In a Nov. 10 statement, the Vatican announced that journalists Gianluigi Nuzzi and Emiliano Fittipaldi are currently being investigated for publishing the books, which contain leaked information from a former Vatican financial reform commission.
The investigation follows the arrest of two former members of the Commission for Reference on the Organization of the Economic Administrative Structure of the Holy See (COSEA).
The commission was established by the Pope July 18, 2013, as part of his plan to reform the Vatican's finances. It was dissolved after completing its mandate.
Msgr.
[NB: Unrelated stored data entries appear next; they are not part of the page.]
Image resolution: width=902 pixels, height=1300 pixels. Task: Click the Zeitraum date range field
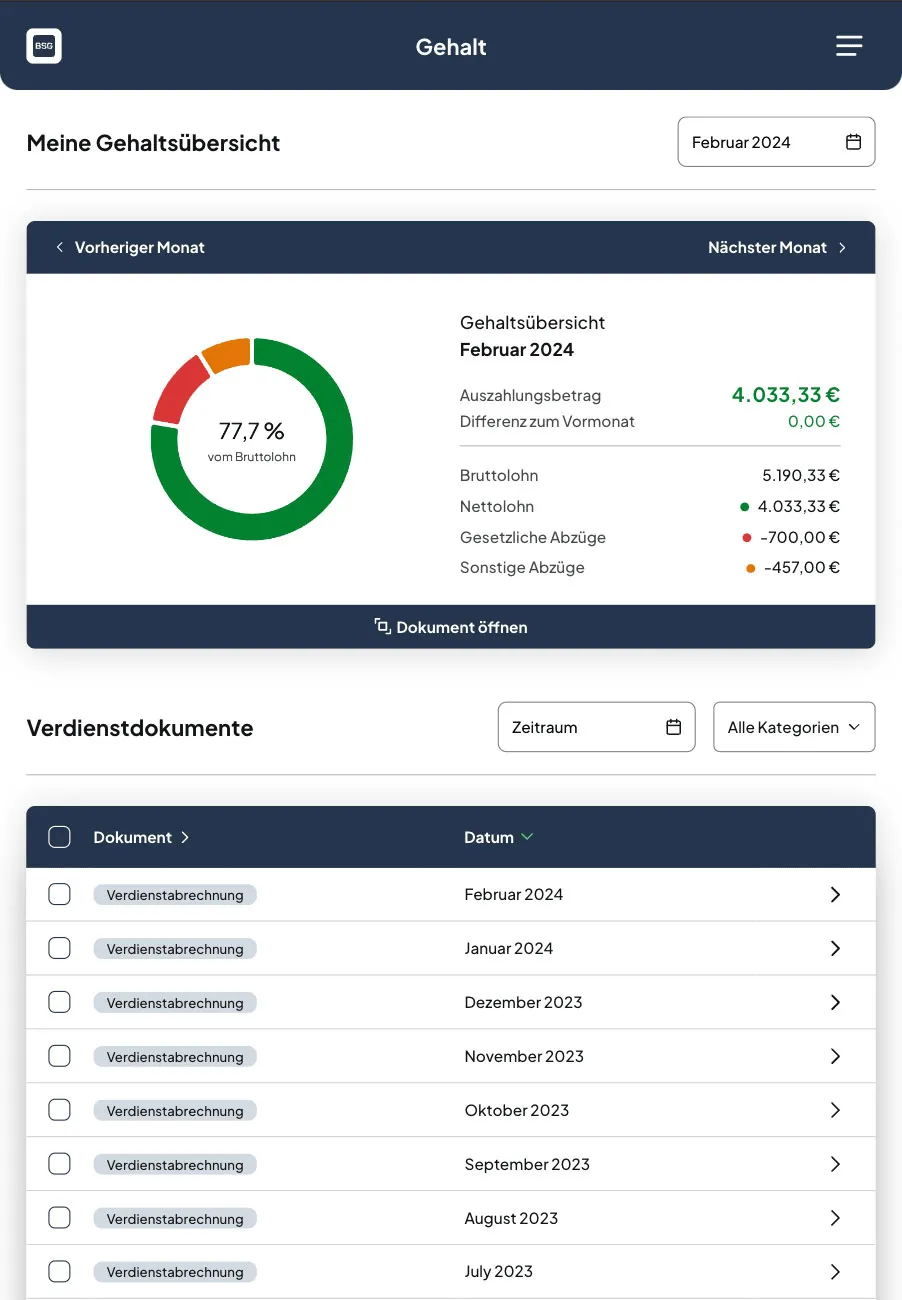point(580,727)
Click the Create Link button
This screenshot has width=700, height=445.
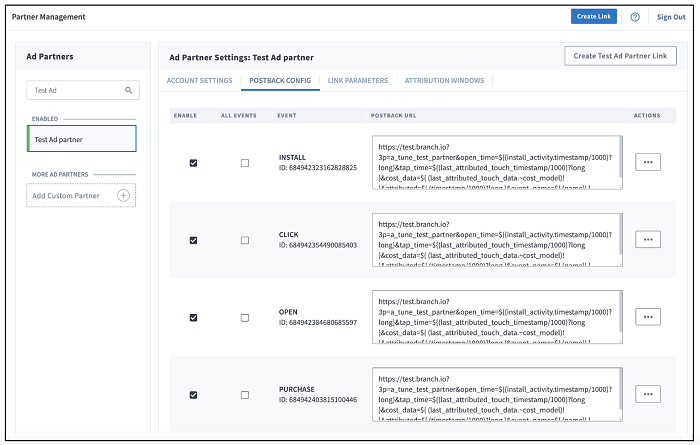tap(594, 17)
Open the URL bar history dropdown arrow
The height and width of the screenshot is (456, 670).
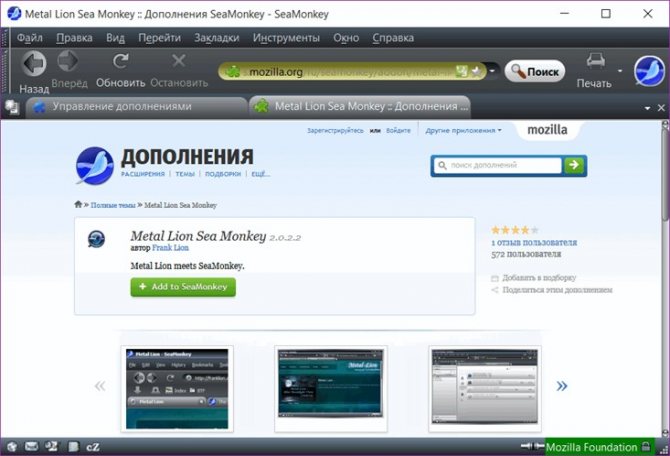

Lucio Angel Vallejo Balda and Francesca Chaouqui – both former members of the commission – were taken into custody last week by the Vatican Gendarmerie for stealing and leaking information in connection with two books.
Information from the leaked COSEA documents was used for Nuzzi's book "Via Crucis," released in English under the title "Merchants in the Temple," and Fittipaldi's book "Avarice: The Papers that Reveal Wealth, Scandals and Secrets in the Church of Francis."
According to the Vatican statement, the journalists are being investigated for violating Law IX of the Vatican City State, which was established July 13, 2013, and holds that stealing confidential documents is a crime punishable with time in prison.
The leaking of documents was officially criminalized by the Vatican in 2013, when Nuzzi published a book containing confidential information given to him by Pope Benedict XVI's butler in what came to be known as the "Vatileaks" scandal.
The Vatican statement made known that others who, due to their position, could be complicit in having acquired the documents in question, are also being investigated, though no names were given.
On Sunday Pope Francis spoke out about the leak for the first time, saying the act does little to help his ongoing reform efforts, but assured that the process would continue to move forward.
The stealing and publication of the documents was a "mistake," and "a deplorable act that does not help," the Pope said Nov. 8, explaining that he had called for the study connected with the confidential documents, with which he was well acquainted.
In his post-Angelus comments, Francis acknowledged that many have been "troubled" by the news of the scandal in recent days.
Nonetheless, he offered his assurances that his reform would move forward.
"This sad fact certainly does not deter me from the reform efforts which we are pushing forward with my collaborators and with the support of all of you," he said, stressing the importance of prayer for the Church.
The support of the entire Church is needed, he said, "because the Church is renewed with prayer and with daily holiness of every baptized person."
"Therefore I thank you and ask you to continue to pray for the Pope and for the Church, without losing peace, but moving forward with faith and hope."